ACTIVITY
Copy, with no pictures, the line that contains "Click the CR Score column header" and each line after it down to the end of the entries below, exactly.

-- Opening Marker --

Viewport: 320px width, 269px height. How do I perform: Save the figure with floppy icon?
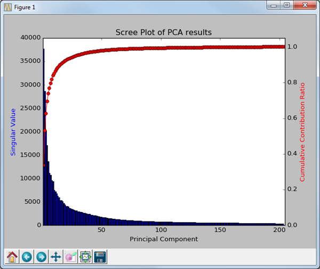(100, 257)
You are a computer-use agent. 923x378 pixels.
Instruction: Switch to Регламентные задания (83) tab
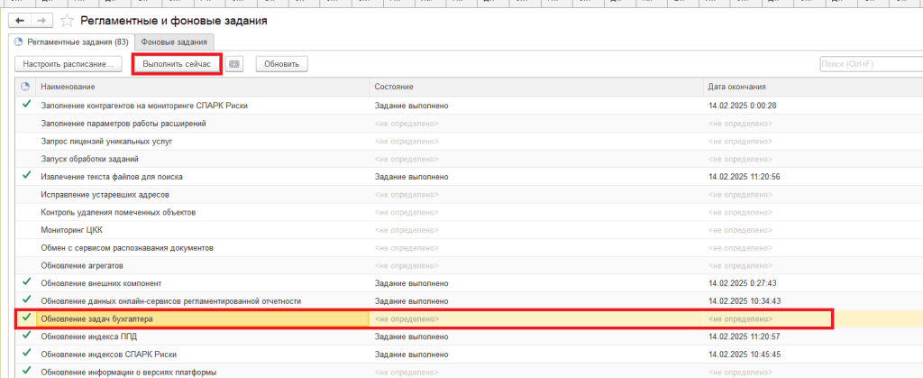pyautogui.click(x=70, y=41)
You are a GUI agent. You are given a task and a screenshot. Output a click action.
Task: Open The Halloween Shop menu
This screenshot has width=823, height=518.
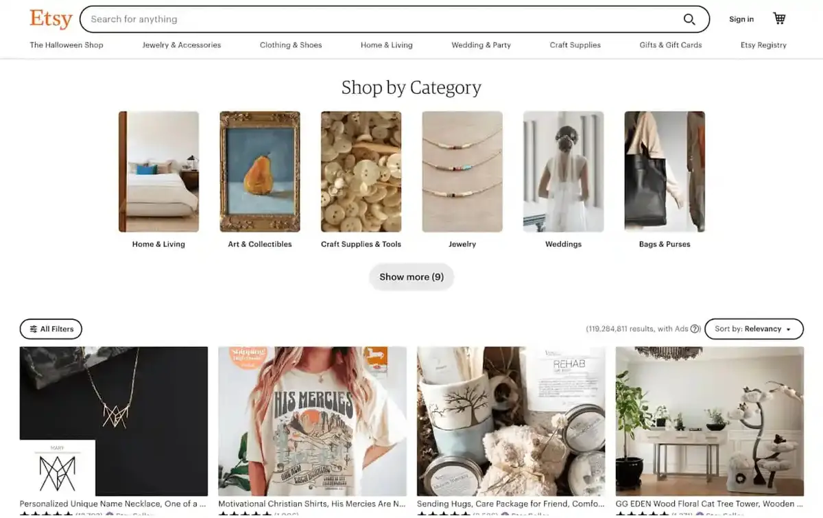(66, 45)
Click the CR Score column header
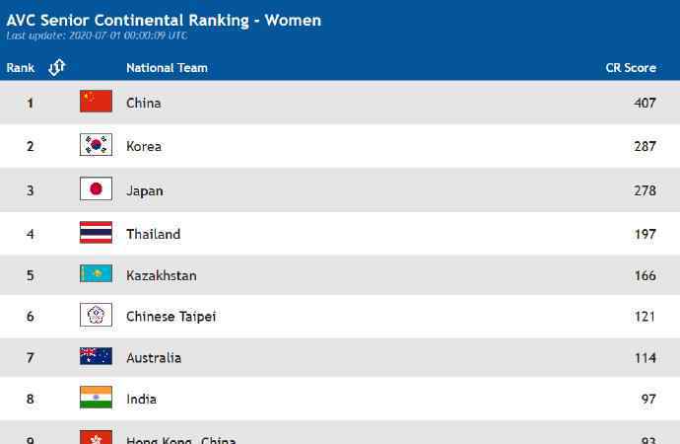The width and height of the screenshot is (680, 444). coord(631,68)
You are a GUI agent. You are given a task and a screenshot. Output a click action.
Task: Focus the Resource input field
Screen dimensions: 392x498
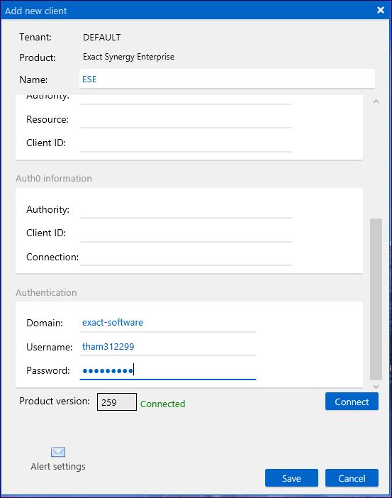click(x=186, y=119)
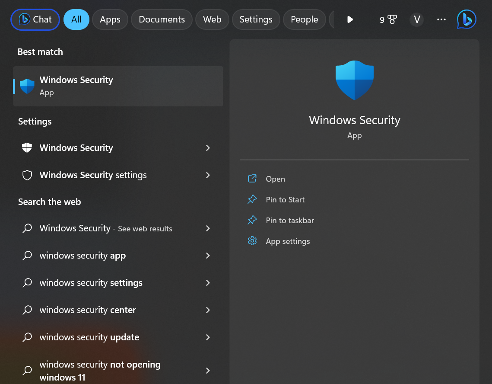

-- Closing Marker --

EXERCISE OUTPUT
Click the CR Score column header
The width and height of the screenshot is (680, 444). coord(631,68)
You are a GUI agent. You are given a task and a screenshot. Output a click action.
Task: Focus the Resource input field
Screen dimensions: 392x498
click(x=186, y=119)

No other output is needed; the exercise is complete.